从给定的两个序列中,我需要每三个密码子检查一次,如果更改与以下列表中的更改相同,那么我必须检查更改的位置和更改的密码子,并计算它们出现的次数。
例如:
sequence 1 - TTCAUUUCCCAU
sequence 2 - TTTAUAUCGCAC我需要得到的输出是
TTC->TTT considered/location-1/count-1
AUU->AUA considered/location-2/count-1
UCC->UCG considered/location-3/count-1注意:不考虑CAU->CAC,因为它不在下面的列表中。LIST:->也应该考虑更改的方向。
first sequence->second sequence
TTC->TTT
CTG->UUA
AUU->AUA
GUG->GUA
UCC->UCG
CCC->CCG
ACC->ACG
GCC->GCG
UAC->UAU
UGA->UAG
CAC->CAU
CAG->CAA
AAC->AAU
AAG->AAA
GAC->GAU
GAG->GAA
UGC->UGU
CGG->CGU
AGC->AGU
AGG->CGU
AGA->CGU
UAA->UAG
GGC->GGU到目前为止,我写的代码是:
print "Enter the sequence:";
$a = <>;
print "Enter the mutated sequence:";
$b = <>;
chomp($a);
chomp($b);
my @codon = split(/(\w{3})/, $a);
my @codon1 = split(/(\w{3})/, $b);
open(OUT, ">output.txt") or die;
$count = 0;
@new = ();
@new1 = ();
for ($i = 0; $i <= $#codon; $i++) {
for ($j = 0; $j <= $#codon1; $j++) {
if ($codon[$i] = {TTC}) || ($codon1[$j] = {TTT}) {
$count++;
}
}
}
print OUT " @new";
close OUT;发布于 2011-02-03 15:38:42
#!/usr/bin/env perl
use strict;
my %seq_map = (
"TTC"=>"TTT",
"CTG"=>"UUA",
"AUU"=>"AUA",
"GUG"=>"GUA",
"UCC"=>"UCG",
"CCC"=>"CCG",
"ACC"=>"ACG",
"GCC"=>"GCG",
"UAC"=>"UAU",
"UGA"=>"UAG",
"CAC"=>"CAU",
"CAG"=>"CAA",
"AAC"=>"AAU",
"AAG"=>"AAA",
"GAC"=>"GAU",
"GAG"=>"GAA",
"UGC"=>"UGU",
"CGG"=>"CGU",
"AGC"=>"AGU",
"AGG"=>"CGU",
"AGA"=>"CGU",
"UAA"=>"UAG",
"GGC"=>"GGU"
);
my %seq_count = ();
my $seq1 = "TTCAUUUCCCAU";
my $seq2 = "TTTAUAUCGCAC";
my $max = int(length($seq1) / 3);
for(my $i=0;$i<$max;$i++) {
my $c1 = substr($seq1, $i*3, 3);
my $c2 = substr($seq2, $i*3, 3);
my $found = $seq_map{$c1};
if ($found && ($found eq $c2)) {
$seq_count{$c1} ||= 0;
my $count = ++$seq_count{$c1};
my $loc = $i+1;
print "${c1}->${c2} considered / location ${loc} / count ${count}\n";
}
}发布于 2011-02-03 14:58:20
有许多方法可以实现这一点,就像Perl中的典型情况一样。
如果文件不大,您可以将文件逐行读入一个数组(或者,如果已经是每行一个条目,则只需将整个文件读入一个数组)。然后使用while循环(和第二个文件的文件句柄)比较二核苷酸的位置。

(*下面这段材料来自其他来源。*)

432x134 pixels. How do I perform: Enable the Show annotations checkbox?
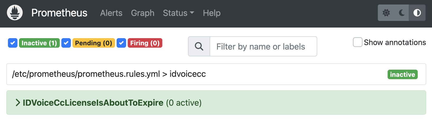(x=357, y=42)
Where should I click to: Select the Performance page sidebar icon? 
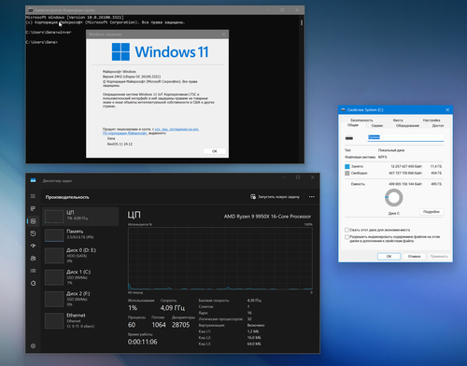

因为这是一个生物信息学问题,而且文件通常很大,所以我会聪明地从每个文件句柄逐行读取,并进行比较。
对于您尝试进行的3个字符的拆分,我将使用for循环,直到您正在检查的字符串的长度除以3 -1。然后创建正则表达式,抓取前三个字母,然后是下一个字母,依此类推…
像/\d{$count}(\w{3})/这样的东西
while循环可能如下所示:
#!/usr/bin/perl -w
use strict;
open FILE1, "file1.txt" or die "Cannot open file1.txt: $!\n";
open FILE2, "file2.txt" or die "Cannot open file2.txt: $!\n";
my $count = 0;
while (<FILE1>) {
chomp(my $lineF1 = $_);
chomp(my $lineF2 = <FILE2>);
# some changes may need to be made to this if statement
if ($lineF1 eq $lineF2) {
# do something important here
print "$lineF1\n";
} else {
print "Line $count mismatch\n";
}
$count++;
}
close(FILE1);
close(FILE2);发布于 2011-02-03 21:54:41
你能认为这两个文件中的密码子是“对齐的”吗?如果是这样的话,问题就很简单了:加载2级散列中的有效转换列表:
# of course, you load this from a file...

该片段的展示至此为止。